An analog clock reading 8:082012-09-05 / 2012-W36-3T20:08:55-05:00 / 0x5047f7a7

Categories: math

This comes from Saunders Mac Lane in his textbook Categories for the Working Mathematician (p. 108, emphasis mine), but I contend it applies to more than just mathematics:

One may also speculate as to why the discovery of adjoint functors was so delayed. Ideas about Hilbert space or universal constructions in general topology might have suggested adjoints, but they did not; perhaps the 1939–1945 war interrupted this development. During the next decade 1945–55 there were very few studies of categories, category theory was just a language, and possible workers may have been discouraged by the widespread pragmatic distrust of “general abstract nonsense” (category theory). Bourbaki just missed [. . .] Bourbaki’s idea of universal construction was devised to be so general as to include more–and in partcular, to include the ideas of multilinear algebra which were important to French Mathematical traditions.
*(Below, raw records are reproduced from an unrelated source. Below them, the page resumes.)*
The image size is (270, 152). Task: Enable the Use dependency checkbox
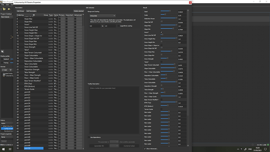point(89,138)
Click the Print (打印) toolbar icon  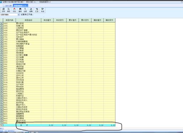pos(4,10)
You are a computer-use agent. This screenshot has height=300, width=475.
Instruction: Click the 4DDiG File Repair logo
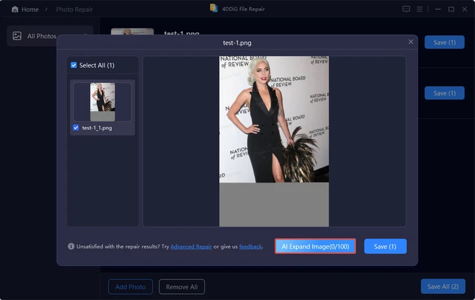[213, 9]
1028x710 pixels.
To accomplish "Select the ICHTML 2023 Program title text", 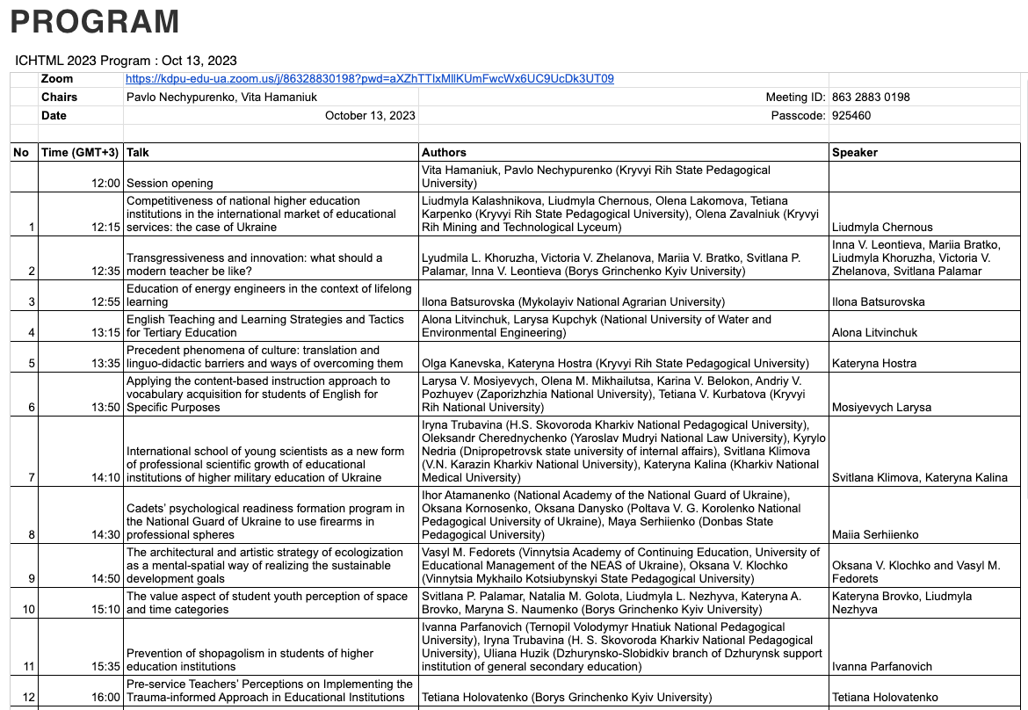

In retrospect, this added generality seems mistaken; Bourbaki’s construction problem emphasized representable functors, and asked “Find $F,x$ so that $W(x, a) \cong A(F,x, a)$”. This formulation lacks the symmetry of the adjunction problem, “Find $F,x$ so that $X(x, G,a) \cong A(F,x, a)$”—and so missed a basic discovery; this discovery was left to a younger man, perhaps one less beholden to tradition or to fashion. Put differently, good general theory does not search for the maximum generality, but for the right generality.